▸ Passage shown:

┌──

Casino smoking and boosting in-person gambling are among challenges for Atlantic City in 2024
The most burning issue for Atlantic City in the new year is likely to be whether state lawmakers approve a measure to ban smoking in the nine casinos.
After the confetti is swept away and the empty champagne bottles recycled in Atlantic City, 2024 will bring numerous challenges and potential opportunities for the East Coast gambling resort.
The most burning issue for Atlantic City in the new year is likely to be whether state lawmakers approve a measure to ban smoking in the nine casinos.
High-profile anti-crime and pedestrian safety measures should show whether they, in fact, work. A new $100 million indoor water park at the Showboat hotel will have its first summer season.
And the physical casinos will be watching closely to see whether gamblers continue to more widely embrace internet gambling and sports betting at the expense of doing it in person inside the casinos.
Jane Bokunewicz, director of the Lloyd Levenson Institute at Stockton University, which studies the Atlantic City gambling and tourism market, believes 2024 could see a return to more normal patterns after pandemic-related disruptions.
“There are several reasons for optimism in looking ahead to 2024,” she said. “With recent gains in the stock market and a stabilization of inflation, consumer confidence may be improving, which could lead to increased spending on travel and entertainment.”
She said recent pay raises for casino and hotel workers have eased labor shortages somewhat.
And even though internet gambling continues to grow, nongambling attractions like the Showboat water park and the new Dave and Busters arcade, bar and restaurant should help attract new visitors to the resort, she said.
Mark Giannantonio, president of Resorts casino as well as the Casino Association of New Jersey, said the industry is upbeat about Atlantic City’s prospects in the new year “as we further transform Atlantic City into the leading regional gaming and tourism destination.”
This will mark the fourth year of a sustained push to close a loophole in the state’s public smoking law that specifically exempted casinos from smoke-free workplaces. Despite ever-growing support — most of the state Legislature has signed on as co-sponsors, and New Jersey’s governor promises he’ll sign it — the bill has been bottled up in state government committees without votes.

└──

▸ Work to complete:
a: From the Atlantic City article, list every organization or business it names, leaving out government bodies.
b: Answer these from the Atlantic City article:
(i) How many casinos would the proposed smoking ban cover?
(ii) What does the new indoor water park at the Showboat cost?
(iii) Which year of the push to close the casino smoking loophole will 2024 mark?

▸ Records:
┌──

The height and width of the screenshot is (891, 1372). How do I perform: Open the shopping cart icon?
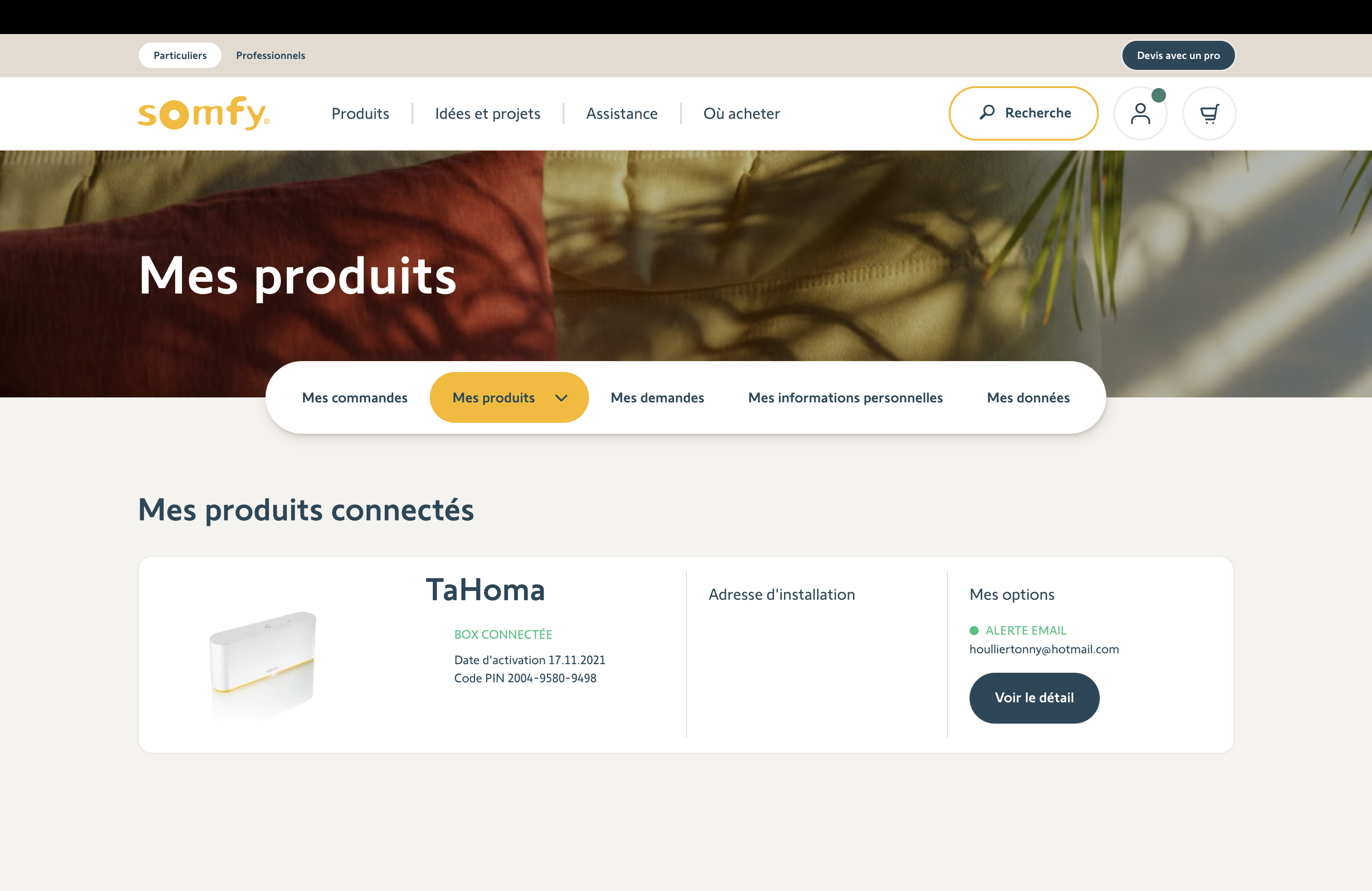(x=1209, y=113)
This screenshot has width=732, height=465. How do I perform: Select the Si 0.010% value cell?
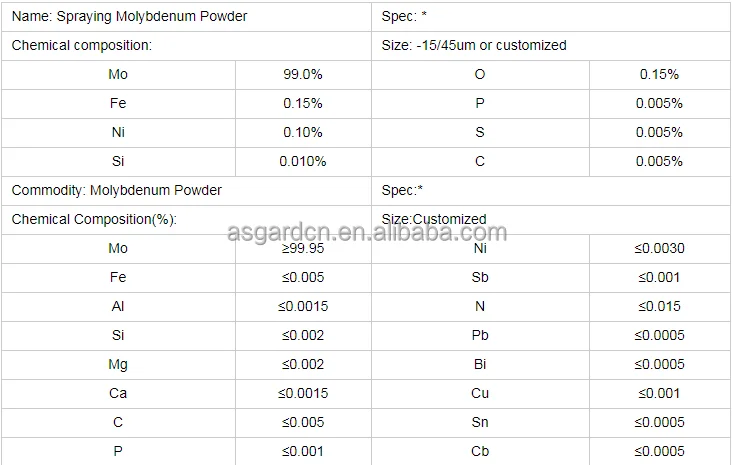[302, 161]
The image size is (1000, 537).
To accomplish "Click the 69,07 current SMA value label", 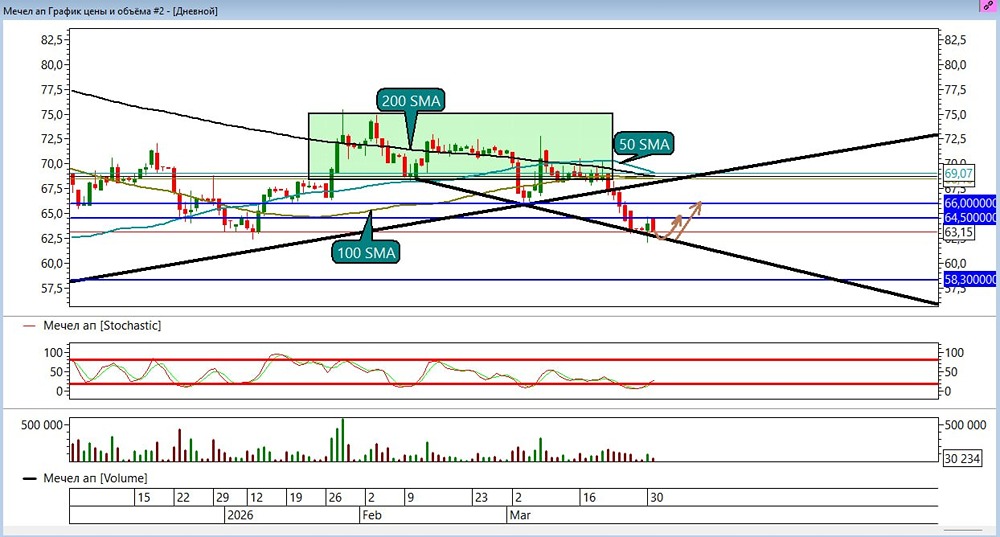I will (959, 173).
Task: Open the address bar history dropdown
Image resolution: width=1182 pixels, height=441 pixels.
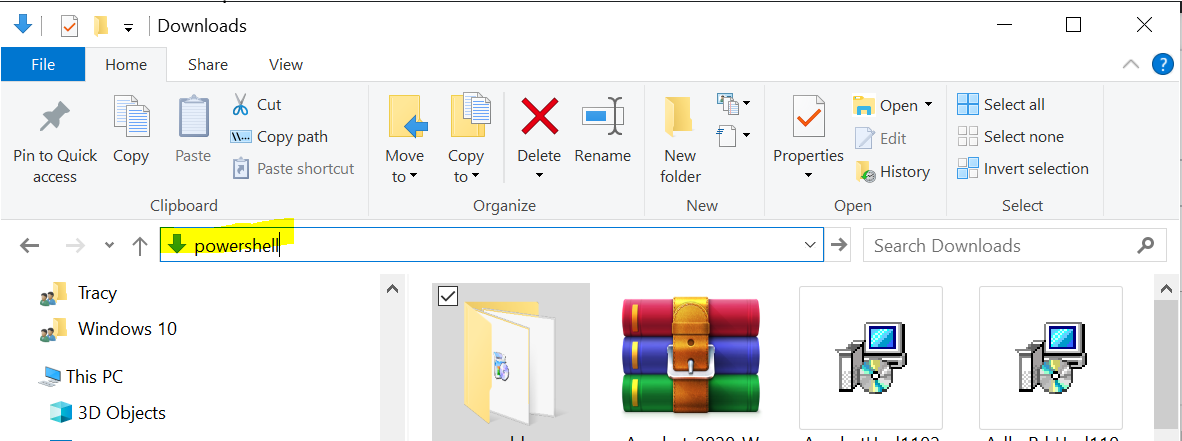Action: [x=810, y=245]

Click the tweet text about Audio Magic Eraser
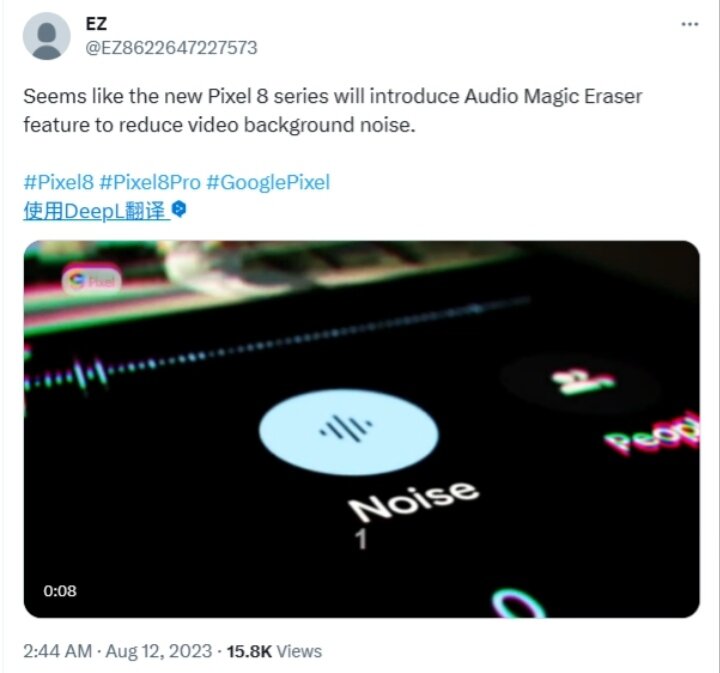point(332,110)
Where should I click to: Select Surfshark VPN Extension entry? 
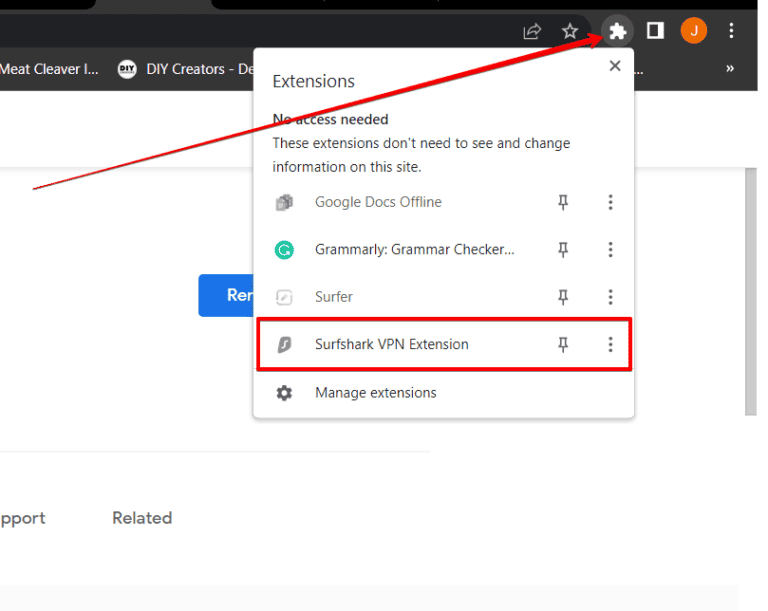pos(391,345)
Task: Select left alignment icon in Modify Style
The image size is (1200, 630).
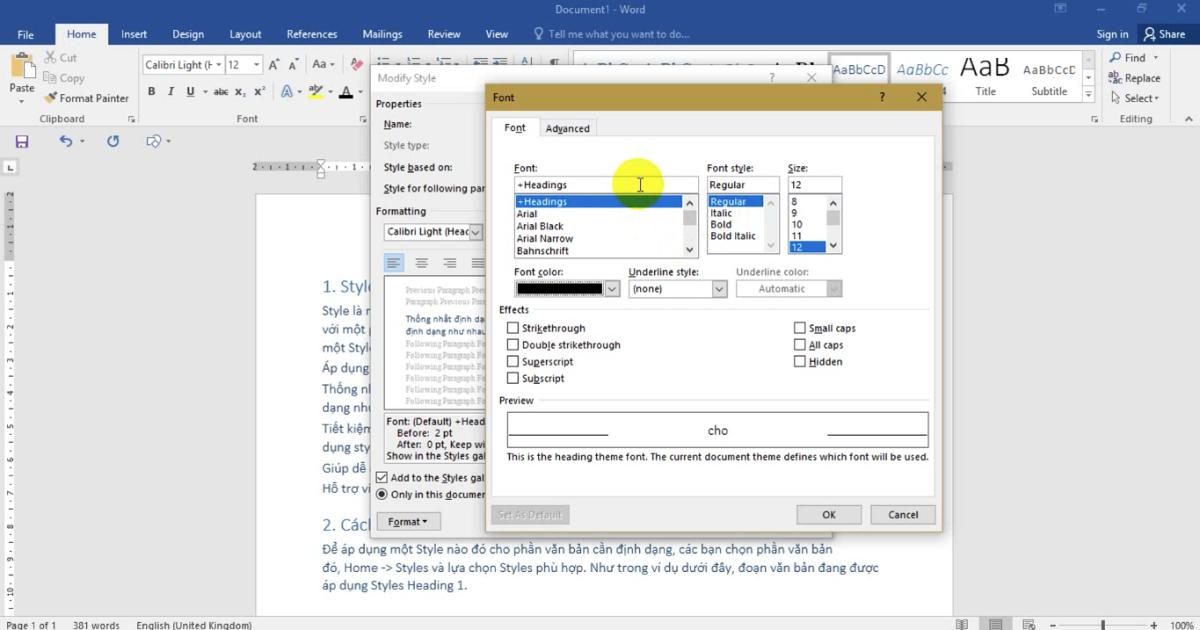Action: [394, 263]
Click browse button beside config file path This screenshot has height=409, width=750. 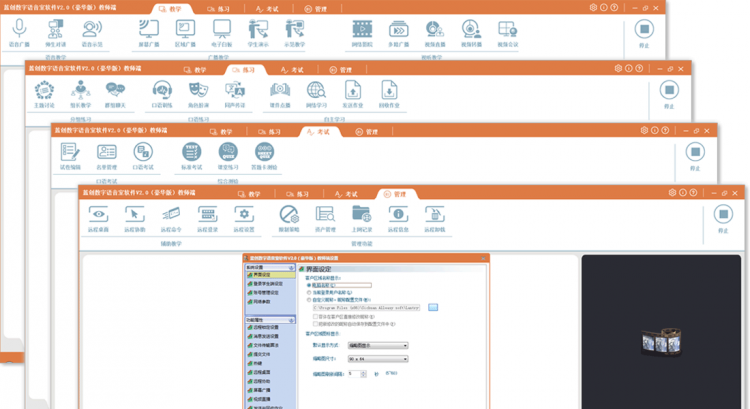433,305
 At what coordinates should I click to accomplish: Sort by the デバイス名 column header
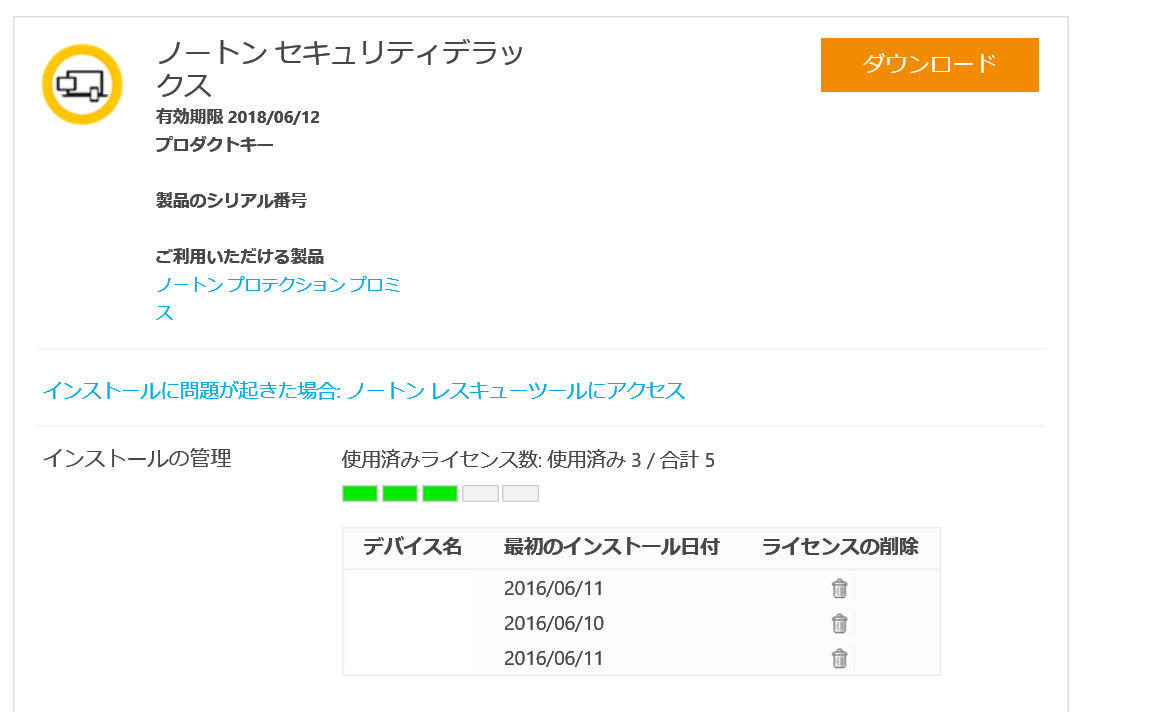click(412, 547)
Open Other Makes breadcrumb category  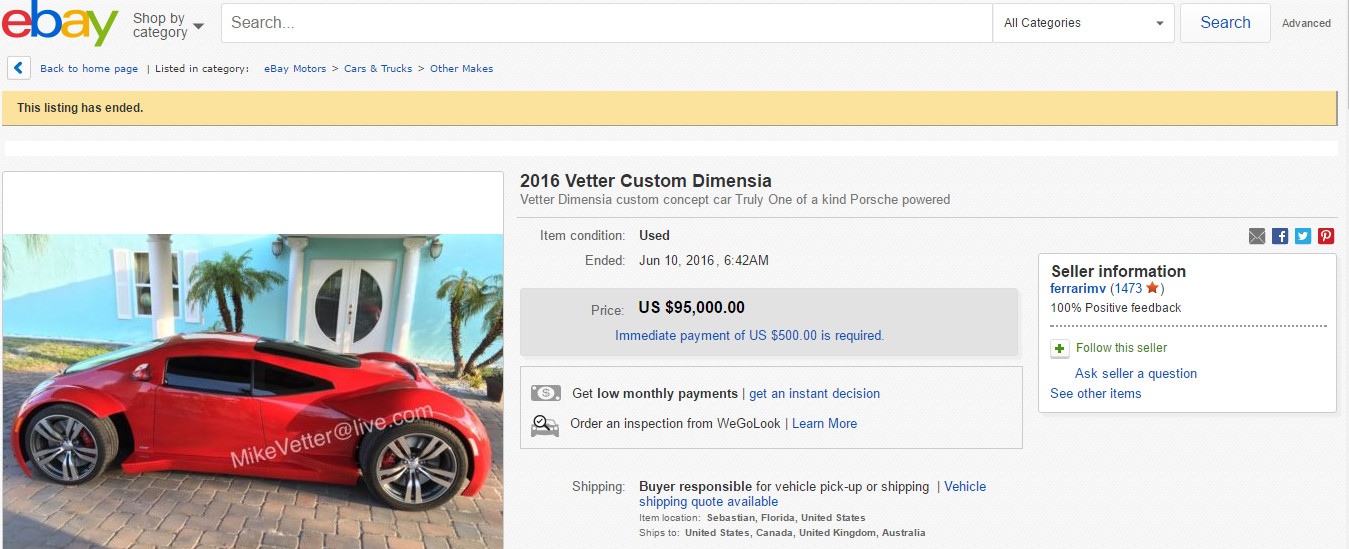coord(461,69)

└──

▸ Expected outputs:
a:
Lloyd Levenson Institute
Stockton University
Showboat hotel
Dave and Busters
Resorts casino
Casino Association of New Jersey

b:
(i) Nine
(ii) $100 million
(iii) The fourth year